M市のR氏 "ナイルに死す〔新訳版〕" 2026年6月5日

ナイルに死す〔新訳版〕
ナイルに死す〔新訳版〕
アガサ・クリスティー,
黒原敏行
20歳にして莫大な資産を所有する美貌と知性を兼ね備えたリネット・リッチウェイ。結婚したばかりの夫・サイモンとの新婚旅行先のエジプト・ナイル川をさかのぼる豪華客船で発生する殺人事件。 リネットの財産管理人、弁護士、二組の親子、高慢な老婦人とその親族、社会主義的思想を持つ青年などそれぞれに思惑を持っている乗客の中に名探偵ポアロの姿もあった。 実はこの作品に関する動画を見て犯人は知った状態で読んだけど、それについては特に問題にはならなかった。

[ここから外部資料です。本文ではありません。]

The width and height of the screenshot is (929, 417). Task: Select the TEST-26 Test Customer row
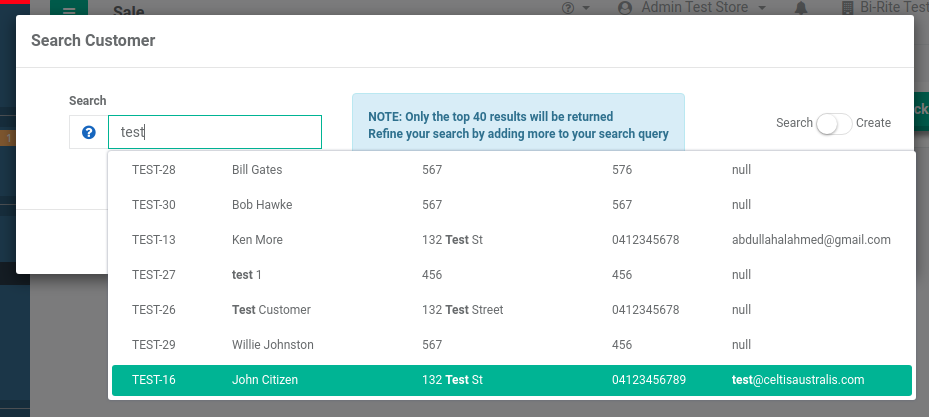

事件の本筋とは別に腹に一物抱えた登場人物たちの人間模様が興味を引いたし、彼ら彼女らの言葉や行動の意味もポアロは解き明かしていく。 あらゆる物を手に入れてきた者が唯一、手に入れられなかったもの。それを手にした彼ら彼女らが心から幸福だったかは神のみぞ知る。私からしたらそれでいいのか?と思わなくもないが。